=== Begin Enclosure ===
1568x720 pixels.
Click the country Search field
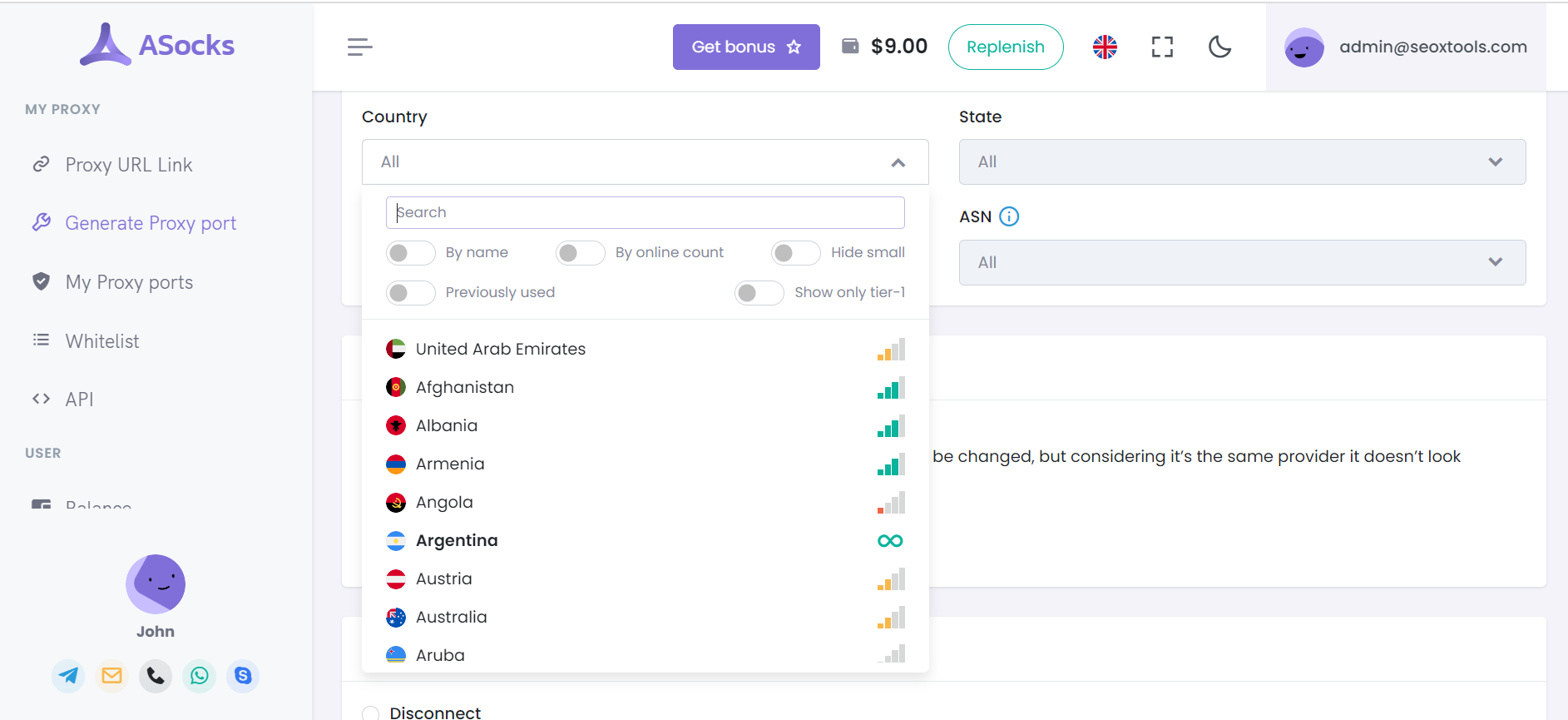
=== End Enclosure ===
=== Begin Enclosure ===
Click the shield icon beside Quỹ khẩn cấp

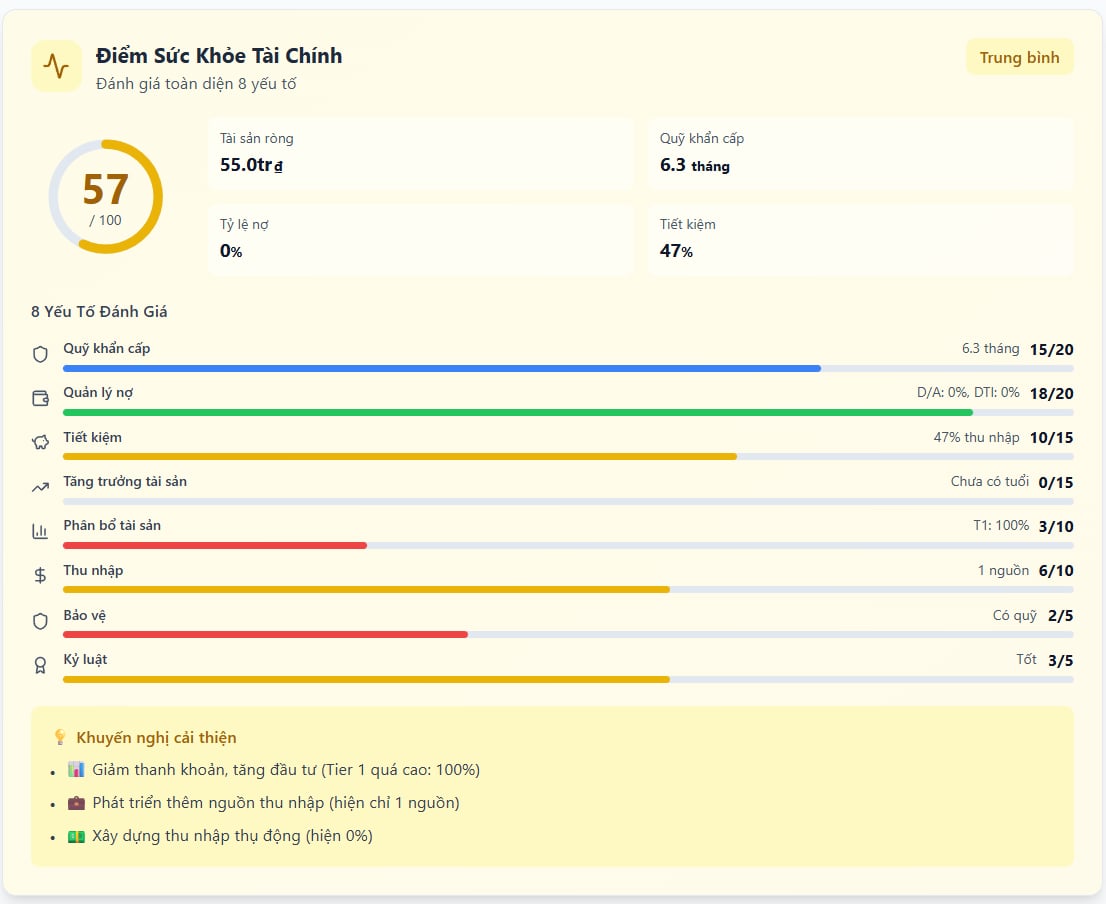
=== End Enclosure ===
=== Begin Enclosure ===
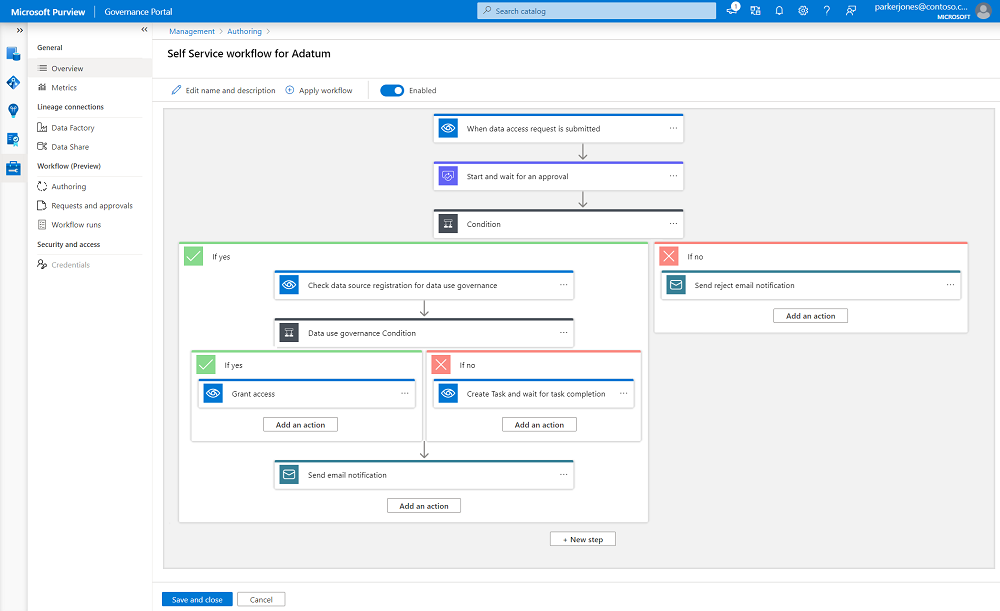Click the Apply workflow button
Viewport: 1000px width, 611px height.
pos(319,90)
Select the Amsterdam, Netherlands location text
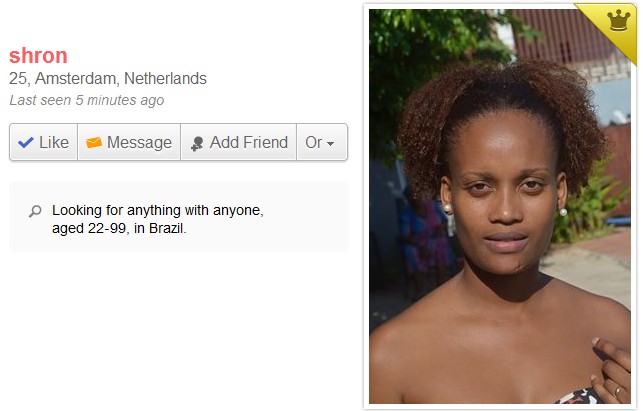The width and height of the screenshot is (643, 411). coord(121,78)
=== End Enclosure ===
Exercise instructions — When you reach the line with "1568x720 pixels." in the records above, start writing out lines exactly, and stop once the line with "Click the country Search field" has been written; include nothing else.

Result of this exercise —
1568x720 pixels.
Click the country Search field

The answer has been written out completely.